Alkaline Proteases from Haloalkaliphiles: Unveiling Nature's Catalysts for Diverse Applications

Alkaline proteases derived from haloalkaliphiles, extremophilic microorganisms thriving in high-pH and high-salt environments, have garnered significant attention in recent years due to their unique biochemical properties and versatile applications. This review highlights the isolation, characterization, and biotechnological potential of alkaline proteases produced by haloalkaliphilic microorganisms. Haloalkaliphiles, found in soda lakes, saline-sodic soils, and other extreme habitats, have evolved to adapt and thrive under conditions characterized by elevated alkalinity and salinity. Alkaline proteases from these microorganisms exhibit high stability and activity under extreme pH and salinity, making them valuable candidates for various industrial processes. The review provides insights into the biochemical properties of alkaline proteases, including optimal pH, temperature, stability, and substrate specificity. Molecular studies have revealed unique structural features that contribute to the stability of these enzymes under harsh conditions, shedding light on their potential applications in challenging industrial processes. The industrial applications of alkaline proteases from haloalkaliphiles are diverse and encompass several sectors. Their role as powerful biocatalysts in detergent formulations is well-established, where they effectively break down proteinaceous stains under high pH conditions. Additionally, these enzymes find applications in leather processing, food industry, waste treatment, and pharmaceuticals, owing to their ability to operate efficiently in alkaline and saline environments. Their stability under extreme conditions, coupled with advances in biotechnological approaches, positions these enzymes as crucial components in the development of sustainable and efficient processes across various industries. Continued research in this field holds promise for discovering novel enzymes and unlocking their full potential for biotechnological innovation.

## DATASET

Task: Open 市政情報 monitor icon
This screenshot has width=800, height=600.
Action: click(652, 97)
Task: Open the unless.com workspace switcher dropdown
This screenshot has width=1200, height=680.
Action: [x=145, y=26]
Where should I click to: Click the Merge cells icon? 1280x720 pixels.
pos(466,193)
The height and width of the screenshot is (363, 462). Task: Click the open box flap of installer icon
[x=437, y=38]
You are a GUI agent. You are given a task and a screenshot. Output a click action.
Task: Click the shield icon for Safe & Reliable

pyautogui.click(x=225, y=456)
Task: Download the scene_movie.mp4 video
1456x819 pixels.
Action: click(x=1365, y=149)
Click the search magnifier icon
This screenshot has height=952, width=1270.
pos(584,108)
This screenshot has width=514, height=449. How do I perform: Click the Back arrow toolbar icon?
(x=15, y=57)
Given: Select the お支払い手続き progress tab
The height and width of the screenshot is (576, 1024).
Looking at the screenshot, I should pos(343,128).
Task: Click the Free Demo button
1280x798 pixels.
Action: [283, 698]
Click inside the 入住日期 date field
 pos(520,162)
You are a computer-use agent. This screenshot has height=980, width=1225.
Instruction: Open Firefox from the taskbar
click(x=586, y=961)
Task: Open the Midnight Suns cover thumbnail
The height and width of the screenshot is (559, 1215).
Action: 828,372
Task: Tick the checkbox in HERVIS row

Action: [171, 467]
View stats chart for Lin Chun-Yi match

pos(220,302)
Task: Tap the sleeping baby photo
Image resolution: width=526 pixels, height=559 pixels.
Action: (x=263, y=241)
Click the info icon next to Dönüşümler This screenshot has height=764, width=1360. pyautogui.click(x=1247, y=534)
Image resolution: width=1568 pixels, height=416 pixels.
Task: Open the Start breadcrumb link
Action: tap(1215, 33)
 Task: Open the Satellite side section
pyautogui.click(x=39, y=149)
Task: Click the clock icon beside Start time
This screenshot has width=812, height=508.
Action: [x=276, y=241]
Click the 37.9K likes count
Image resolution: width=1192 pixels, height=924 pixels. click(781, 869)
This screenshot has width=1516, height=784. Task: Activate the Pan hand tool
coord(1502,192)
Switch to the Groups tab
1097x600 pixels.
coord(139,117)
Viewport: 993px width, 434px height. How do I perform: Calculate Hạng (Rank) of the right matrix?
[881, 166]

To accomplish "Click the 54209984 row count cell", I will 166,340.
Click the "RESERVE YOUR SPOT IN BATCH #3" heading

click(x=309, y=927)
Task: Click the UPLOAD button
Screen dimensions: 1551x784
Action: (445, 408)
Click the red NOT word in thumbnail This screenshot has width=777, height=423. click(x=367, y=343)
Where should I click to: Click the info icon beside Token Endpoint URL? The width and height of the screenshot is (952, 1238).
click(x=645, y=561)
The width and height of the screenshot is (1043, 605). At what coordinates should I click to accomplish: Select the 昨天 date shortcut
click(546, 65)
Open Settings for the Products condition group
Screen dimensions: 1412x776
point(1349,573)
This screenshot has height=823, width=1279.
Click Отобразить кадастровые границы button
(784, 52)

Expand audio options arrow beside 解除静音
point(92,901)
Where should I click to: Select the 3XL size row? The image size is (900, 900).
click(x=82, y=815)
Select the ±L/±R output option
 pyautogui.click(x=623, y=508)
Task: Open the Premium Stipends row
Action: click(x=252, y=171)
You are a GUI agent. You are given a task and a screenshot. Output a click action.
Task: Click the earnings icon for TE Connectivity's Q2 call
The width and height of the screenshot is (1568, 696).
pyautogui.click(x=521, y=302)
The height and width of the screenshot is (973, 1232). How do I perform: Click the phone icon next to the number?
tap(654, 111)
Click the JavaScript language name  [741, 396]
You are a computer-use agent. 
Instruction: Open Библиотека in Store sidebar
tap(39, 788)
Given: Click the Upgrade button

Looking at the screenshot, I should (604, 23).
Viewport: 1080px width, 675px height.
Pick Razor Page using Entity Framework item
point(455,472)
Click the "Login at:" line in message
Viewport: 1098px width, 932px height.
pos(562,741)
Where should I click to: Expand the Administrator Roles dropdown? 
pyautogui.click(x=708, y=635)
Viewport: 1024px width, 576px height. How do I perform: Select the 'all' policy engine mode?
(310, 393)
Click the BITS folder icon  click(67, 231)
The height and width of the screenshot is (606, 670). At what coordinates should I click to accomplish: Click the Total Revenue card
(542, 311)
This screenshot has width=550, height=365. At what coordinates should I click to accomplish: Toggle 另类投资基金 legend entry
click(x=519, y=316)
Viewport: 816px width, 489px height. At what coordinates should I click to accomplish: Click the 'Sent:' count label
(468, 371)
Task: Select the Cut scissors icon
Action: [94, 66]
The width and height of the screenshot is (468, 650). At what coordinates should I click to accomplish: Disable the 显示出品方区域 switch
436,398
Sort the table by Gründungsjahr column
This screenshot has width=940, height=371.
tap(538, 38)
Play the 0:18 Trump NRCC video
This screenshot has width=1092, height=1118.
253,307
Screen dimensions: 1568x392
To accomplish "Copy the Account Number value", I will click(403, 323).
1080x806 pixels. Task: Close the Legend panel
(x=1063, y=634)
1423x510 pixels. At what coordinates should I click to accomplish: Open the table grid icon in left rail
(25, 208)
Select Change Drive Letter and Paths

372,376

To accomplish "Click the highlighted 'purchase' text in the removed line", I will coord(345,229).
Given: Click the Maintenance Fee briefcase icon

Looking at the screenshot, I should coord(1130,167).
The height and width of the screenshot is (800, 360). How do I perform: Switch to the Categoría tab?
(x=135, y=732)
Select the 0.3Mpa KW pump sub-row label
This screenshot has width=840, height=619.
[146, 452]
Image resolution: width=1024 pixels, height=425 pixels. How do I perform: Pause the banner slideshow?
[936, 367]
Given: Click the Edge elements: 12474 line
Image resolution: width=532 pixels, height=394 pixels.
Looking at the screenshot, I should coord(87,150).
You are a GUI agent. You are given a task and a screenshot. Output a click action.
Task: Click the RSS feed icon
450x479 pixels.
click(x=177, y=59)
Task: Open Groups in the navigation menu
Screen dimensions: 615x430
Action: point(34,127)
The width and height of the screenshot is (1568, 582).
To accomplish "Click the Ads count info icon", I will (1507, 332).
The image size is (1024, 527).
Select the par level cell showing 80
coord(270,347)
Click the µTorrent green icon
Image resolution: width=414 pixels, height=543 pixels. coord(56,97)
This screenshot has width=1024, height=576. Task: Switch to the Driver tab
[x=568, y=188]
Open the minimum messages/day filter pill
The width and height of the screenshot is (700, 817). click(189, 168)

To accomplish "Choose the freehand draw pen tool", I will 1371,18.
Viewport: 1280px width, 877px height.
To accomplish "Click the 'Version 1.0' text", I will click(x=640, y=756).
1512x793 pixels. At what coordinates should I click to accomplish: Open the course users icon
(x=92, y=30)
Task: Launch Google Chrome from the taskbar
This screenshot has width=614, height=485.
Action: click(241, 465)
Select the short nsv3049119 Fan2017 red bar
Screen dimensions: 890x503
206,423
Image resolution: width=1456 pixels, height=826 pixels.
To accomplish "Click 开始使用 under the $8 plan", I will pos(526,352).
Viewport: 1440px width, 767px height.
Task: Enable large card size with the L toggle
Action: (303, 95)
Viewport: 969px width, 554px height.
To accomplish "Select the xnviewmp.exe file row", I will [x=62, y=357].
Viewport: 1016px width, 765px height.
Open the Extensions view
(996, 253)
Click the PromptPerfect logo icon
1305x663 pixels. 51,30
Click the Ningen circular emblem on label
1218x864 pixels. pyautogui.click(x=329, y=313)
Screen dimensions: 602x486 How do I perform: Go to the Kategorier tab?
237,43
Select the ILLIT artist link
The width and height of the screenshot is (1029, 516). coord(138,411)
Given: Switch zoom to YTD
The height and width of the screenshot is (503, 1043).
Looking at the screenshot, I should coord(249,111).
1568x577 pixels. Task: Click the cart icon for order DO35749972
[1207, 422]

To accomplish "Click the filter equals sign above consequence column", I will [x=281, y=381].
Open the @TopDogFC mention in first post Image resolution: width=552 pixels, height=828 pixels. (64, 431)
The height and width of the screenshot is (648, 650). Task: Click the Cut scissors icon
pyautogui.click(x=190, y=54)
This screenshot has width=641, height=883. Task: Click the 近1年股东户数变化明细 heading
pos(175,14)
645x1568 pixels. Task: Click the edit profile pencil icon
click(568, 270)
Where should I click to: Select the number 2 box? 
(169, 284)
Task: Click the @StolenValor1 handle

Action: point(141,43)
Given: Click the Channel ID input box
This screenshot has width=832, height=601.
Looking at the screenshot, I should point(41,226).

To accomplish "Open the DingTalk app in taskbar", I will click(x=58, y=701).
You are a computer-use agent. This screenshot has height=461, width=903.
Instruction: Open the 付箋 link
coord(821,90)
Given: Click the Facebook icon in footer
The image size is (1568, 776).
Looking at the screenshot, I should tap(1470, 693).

## EXERCISE PROMPT
From the review on alkaline proteases from haloalkaliphiles, list every industrial use it names for these enzymes. Rely only on the text about alkaline proteases from haloalkaliphiles.

## SOLUTION FOR THIS EXERCISE
- Detergent formulations
- Leather processing
- Food industry
- Waste treatment
- Pharmaceuticals